The government is assuming control of five senior-care homes in the wake of Covid-19 outbreaks. Two them are run by Markham, Ontario-based Sienna Senior Living Inc., which saw its share value dropl another 6.8% Thursday and has lost almost 10% this week.
Extendicare Inc. retreated about 1%. Chartwell Retirement Residences, which says it is Canada’s largest owner and operator of seniors residences, fell 3.2%.
Inspectors are on site today at five care homes hit hardest by the virus, Merrilee Fullerton, the province’s minister of long-term care, said Thursday.
Ford vowed this week to hold an independent inquiry into the province’s long-term care system after theCanadian military report outlined poor treatment of residents. He didn’t rule out taking over operation of the system.

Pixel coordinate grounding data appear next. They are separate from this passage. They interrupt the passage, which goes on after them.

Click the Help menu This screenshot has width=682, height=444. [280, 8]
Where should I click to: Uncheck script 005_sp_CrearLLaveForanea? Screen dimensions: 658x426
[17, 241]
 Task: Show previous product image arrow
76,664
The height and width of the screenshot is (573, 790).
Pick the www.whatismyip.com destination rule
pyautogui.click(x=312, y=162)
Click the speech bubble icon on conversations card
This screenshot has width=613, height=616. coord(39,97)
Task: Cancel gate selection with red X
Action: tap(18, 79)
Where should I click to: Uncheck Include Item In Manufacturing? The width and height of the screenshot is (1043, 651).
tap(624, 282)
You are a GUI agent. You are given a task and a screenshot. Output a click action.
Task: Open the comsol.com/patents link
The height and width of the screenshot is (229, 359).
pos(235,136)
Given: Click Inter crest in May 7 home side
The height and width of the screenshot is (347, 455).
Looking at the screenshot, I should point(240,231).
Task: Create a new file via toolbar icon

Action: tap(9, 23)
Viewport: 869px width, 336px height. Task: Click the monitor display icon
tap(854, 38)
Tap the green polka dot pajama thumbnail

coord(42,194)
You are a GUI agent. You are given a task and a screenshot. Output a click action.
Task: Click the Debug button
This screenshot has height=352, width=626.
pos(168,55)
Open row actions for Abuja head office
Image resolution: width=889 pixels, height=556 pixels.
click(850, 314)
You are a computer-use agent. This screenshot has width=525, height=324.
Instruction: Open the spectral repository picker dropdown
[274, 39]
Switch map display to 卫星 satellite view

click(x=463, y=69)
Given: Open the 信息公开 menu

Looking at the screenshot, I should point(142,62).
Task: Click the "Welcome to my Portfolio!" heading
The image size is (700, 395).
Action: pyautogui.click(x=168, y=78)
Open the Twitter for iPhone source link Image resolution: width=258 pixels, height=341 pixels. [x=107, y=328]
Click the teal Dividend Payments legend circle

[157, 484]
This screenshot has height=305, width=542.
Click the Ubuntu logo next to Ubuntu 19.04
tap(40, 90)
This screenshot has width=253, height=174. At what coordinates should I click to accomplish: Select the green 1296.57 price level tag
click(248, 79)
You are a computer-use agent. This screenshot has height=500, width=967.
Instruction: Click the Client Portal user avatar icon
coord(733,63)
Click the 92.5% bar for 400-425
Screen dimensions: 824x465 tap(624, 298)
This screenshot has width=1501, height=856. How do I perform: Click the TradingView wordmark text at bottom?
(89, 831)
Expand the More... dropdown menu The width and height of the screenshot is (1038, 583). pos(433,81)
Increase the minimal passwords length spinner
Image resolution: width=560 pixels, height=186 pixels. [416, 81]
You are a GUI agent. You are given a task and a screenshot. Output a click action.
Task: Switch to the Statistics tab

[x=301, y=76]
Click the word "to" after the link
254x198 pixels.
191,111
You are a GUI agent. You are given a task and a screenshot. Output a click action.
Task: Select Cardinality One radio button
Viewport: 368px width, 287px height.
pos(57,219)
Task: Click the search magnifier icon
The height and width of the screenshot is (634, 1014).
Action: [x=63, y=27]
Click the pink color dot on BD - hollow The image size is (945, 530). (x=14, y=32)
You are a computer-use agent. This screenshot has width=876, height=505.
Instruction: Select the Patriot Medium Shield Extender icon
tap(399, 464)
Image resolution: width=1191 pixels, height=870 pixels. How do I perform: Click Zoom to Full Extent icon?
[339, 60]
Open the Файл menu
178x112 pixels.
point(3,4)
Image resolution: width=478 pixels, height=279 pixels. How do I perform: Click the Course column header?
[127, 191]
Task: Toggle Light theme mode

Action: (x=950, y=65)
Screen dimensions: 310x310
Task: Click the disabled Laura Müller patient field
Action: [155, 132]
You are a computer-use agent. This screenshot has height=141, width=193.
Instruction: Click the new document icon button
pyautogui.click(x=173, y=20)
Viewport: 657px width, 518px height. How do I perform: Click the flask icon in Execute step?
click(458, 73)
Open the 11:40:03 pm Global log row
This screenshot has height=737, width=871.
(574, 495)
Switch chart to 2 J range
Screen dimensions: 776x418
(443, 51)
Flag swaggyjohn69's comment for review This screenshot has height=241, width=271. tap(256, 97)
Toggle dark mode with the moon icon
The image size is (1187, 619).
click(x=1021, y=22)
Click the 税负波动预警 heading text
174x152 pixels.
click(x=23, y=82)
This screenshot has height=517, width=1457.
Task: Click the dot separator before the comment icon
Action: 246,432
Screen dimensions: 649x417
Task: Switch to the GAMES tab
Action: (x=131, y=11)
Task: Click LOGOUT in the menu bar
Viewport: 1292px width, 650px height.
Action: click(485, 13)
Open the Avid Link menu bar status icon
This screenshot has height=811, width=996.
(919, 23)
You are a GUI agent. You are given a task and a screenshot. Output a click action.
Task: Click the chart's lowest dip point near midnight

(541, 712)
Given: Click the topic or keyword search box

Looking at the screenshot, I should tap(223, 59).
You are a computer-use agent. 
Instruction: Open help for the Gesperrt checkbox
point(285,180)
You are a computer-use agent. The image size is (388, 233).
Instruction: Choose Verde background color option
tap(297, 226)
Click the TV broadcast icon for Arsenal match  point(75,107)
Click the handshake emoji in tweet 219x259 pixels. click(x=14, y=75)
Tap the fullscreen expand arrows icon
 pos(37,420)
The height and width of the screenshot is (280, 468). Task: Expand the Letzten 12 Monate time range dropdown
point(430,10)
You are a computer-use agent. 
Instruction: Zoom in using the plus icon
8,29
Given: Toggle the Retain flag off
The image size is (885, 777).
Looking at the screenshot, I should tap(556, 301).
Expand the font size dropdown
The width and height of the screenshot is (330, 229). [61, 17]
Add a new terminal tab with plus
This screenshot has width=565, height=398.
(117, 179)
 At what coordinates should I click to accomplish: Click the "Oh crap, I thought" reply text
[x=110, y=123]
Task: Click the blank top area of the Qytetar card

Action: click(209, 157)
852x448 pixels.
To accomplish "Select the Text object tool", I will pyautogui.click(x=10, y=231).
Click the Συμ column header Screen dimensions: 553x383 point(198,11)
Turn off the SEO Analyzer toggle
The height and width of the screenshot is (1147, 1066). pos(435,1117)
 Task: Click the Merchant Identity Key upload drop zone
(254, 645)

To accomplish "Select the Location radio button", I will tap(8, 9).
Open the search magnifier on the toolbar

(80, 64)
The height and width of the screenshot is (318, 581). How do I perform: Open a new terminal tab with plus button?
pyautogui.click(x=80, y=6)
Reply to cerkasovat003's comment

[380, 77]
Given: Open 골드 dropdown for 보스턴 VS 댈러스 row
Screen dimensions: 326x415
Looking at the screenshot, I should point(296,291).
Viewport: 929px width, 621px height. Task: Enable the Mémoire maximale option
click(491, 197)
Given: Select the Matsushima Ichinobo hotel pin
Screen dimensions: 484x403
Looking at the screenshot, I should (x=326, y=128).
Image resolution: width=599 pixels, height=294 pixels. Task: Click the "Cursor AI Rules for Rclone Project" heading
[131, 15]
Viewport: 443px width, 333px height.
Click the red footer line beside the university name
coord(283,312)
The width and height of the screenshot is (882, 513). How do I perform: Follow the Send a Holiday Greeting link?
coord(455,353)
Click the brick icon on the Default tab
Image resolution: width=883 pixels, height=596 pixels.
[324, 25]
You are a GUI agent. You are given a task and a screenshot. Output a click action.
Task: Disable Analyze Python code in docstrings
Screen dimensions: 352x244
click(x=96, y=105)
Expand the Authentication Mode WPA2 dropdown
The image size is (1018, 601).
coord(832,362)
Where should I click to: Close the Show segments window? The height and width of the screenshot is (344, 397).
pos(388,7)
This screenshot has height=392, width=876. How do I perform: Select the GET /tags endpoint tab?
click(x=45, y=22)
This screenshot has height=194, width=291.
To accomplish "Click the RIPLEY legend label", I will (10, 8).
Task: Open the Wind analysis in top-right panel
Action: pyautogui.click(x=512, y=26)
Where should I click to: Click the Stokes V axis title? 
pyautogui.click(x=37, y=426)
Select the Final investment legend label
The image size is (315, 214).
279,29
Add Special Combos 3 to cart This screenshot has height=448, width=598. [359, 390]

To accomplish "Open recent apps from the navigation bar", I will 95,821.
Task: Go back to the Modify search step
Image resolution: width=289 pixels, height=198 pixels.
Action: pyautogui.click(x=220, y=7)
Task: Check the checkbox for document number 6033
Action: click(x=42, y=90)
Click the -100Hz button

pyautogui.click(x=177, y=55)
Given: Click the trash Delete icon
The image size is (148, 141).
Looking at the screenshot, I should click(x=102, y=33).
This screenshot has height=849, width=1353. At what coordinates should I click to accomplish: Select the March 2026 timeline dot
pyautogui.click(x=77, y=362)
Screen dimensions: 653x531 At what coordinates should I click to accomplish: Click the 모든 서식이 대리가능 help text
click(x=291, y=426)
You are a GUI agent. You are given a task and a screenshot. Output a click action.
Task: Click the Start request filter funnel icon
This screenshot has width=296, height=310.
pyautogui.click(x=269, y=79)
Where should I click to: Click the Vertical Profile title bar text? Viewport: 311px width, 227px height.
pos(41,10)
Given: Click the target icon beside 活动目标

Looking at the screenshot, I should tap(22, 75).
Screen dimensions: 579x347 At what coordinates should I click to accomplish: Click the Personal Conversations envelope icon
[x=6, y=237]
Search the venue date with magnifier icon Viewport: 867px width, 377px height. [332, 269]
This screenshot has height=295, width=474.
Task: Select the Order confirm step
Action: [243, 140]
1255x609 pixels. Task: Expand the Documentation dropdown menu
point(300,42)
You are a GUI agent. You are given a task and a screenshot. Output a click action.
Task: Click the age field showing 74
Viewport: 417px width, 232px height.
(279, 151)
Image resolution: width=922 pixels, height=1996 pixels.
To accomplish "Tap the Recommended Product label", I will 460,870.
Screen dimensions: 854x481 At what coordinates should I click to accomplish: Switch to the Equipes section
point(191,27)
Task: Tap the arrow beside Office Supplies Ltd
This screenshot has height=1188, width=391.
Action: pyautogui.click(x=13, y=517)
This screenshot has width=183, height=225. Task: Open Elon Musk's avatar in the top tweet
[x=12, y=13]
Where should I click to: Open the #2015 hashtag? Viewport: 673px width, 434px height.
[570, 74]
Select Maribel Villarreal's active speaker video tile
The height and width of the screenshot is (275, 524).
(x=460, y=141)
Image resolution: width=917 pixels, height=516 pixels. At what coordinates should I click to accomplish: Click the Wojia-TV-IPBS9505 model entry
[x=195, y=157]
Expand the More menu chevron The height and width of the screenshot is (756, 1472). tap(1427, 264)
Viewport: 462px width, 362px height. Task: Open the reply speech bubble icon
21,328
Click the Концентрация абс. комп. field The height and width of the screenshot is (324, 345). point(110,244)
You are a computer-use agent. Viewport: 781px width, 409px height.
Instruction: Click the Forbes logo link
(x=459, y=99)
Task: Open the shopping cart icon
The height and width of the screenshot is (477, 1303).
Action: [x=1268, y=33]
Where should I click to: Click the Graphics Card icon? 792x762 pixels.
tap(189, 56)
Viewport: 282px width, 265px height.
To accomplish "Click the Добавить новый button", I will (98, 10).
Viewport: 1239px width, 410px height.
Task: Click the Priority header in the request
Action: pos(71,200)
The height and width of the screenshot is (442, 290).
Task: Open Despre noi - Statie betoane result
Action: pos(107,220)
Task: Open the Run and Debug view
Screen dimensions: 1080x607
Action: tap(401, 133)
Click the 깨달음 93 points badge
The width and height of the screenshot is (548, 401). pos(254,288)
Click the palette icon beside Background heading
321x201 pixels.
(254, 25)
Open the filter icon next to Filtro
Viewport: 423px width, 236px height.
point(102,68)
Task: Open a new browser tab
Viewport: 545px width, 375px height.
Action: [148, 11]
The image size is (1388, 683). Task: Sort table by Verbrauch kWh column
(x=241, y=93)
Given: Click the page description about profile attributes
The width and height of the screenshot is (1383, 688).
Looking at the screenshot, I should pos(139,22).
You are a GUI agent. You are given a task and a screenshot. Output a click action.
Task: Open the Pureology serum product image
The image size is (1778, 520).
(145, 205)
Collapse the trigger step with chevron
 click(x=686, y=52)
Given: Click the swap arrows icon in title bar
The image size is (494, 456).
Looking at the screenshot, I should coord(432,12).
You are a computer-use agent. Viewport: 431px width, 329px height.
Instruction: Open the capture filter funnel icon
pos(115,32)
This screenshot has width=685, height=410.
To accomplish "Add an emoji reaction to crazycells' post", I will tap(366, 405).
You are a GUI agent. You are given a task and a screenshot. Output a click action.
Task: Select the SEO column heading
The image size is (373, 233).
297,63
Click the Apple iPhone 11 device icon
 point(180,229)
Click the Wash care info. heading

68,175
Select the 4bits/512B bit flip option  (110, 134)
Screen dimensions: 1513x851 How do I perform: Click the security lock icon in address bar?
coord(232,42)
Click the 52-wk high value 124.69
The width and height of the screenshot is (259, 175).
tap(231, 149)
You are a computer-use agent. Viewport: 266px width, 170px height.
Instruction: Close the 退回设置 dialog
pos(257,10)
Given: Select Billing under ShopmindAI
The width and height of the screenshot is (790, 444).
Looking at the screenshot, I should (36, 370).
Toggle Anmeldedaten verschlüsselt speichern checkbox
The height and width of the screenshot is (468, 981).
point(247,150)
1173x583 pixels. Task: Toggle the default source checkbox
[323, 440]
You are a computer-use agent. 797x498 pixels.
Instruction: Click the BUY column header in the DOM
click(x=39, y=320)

The military report said that at Sienna’s Altamont facility in Toronto, for example, most residents were not receiving three meals a day. Some residents had been bound to their beds for weeks and hadn’t been washed properly.
“With respect to bringing the system entirely under the province, we are skeptical that the Ford government will go down that path long term,” Tal Woolley, an analyst at National Bank Financial, said in a note Wednesday. “Neither left-leaning nor right-leaning governments in the past have shown much interest in taking deeper ownership of the system since it is both capital and cost-intensive.”
Sienna owns and operates 43 long-term care residences across Canada, along with 27 retirement and 13 managed residences, according to the company’s latest presentation. About 56% of its portfolio is government-funded and the rest privately paid.